FIG. 3 is a second explanatory diagram showing the same embodiment along the flow of the flowchart of FIG.

FIG. 4 is a third explanatory diagram showing the same embodiment along the flow of the flowchart of FIG.

5 is a fourth explanatory view showing the embodiment according to the flow of the flowchart of FIG. 1. FIG.

FIG. 6 is a fifth explanatory diagram showing the same embodiment along the flow of the flowchart in FIG. 1.

FIG. 7 is a sixth explanatory diagram showing the same embodiment as the flow of the flowchart in FIG. 1.

FIG. 8 is a seventh explanatory view showing the embodiment along the flow of the flowchart of FIG. 1.

9 is an eighth explanatory diagram showing the same embodiment as the flow of the flowchart in FIG. 1. FIG.

FIG. 10 is a ninth explanatory diagram showing the same embodiment as the flowchart of FIG. 1.
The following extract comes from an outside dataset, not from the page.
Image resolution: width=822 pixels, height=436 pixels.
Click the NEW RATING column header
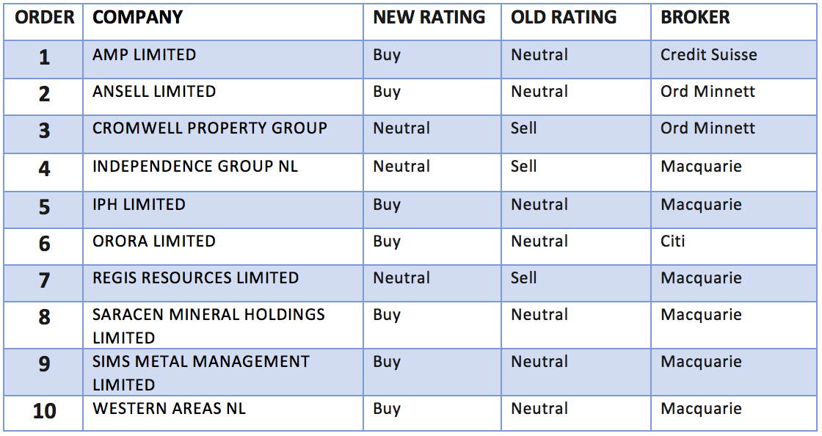click(x=429, y=18)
FIG. 11 is a tenth explanatory view showing the embodiment along the flow of the flowchart of FIG. 1.

[Explanation of symbols]

Binarized image L ₁ of the image V 'target object V _{object, L 2, L 3, L} 4 straight _{R 1, R 2, R 3} , R 4 overlapping portions _{G 1, G 2, G 3} , G 4 Center of gravity of overlapping part P ₁ , P ₂ , P ₃ , P ₄ Outermost contour point of object

Claims (1)

[Claims] 1. A contour line of a target object is extracted as a binarized image by photographing the target object and subjecting the photographed data to image processing, and a straight line intersecting with the binarized image is extracted on the binarized image. A plurality of parallel images are created at appropriate intervals to extract overlapping portions where the binarized image and each straight line are overlapped, and the overlapping portions are labeled respectively, and the position of the center of gravity at each labeled overlapping portion and the straight line X-axis direction or Y depending on direction
The maximum length D in the axial direction is obtained, and a point on the outer peripheral side from the center of gravity by a distance of D / 2 in the X-axis direction or the Y-axis direction is determined as the outermost contour point of the object, and the adjacent outermost contour points are determined. A method for detecting an angle of an object, which comprises detecting an inclination of any one of straight lines connecting the two as an angle of the object.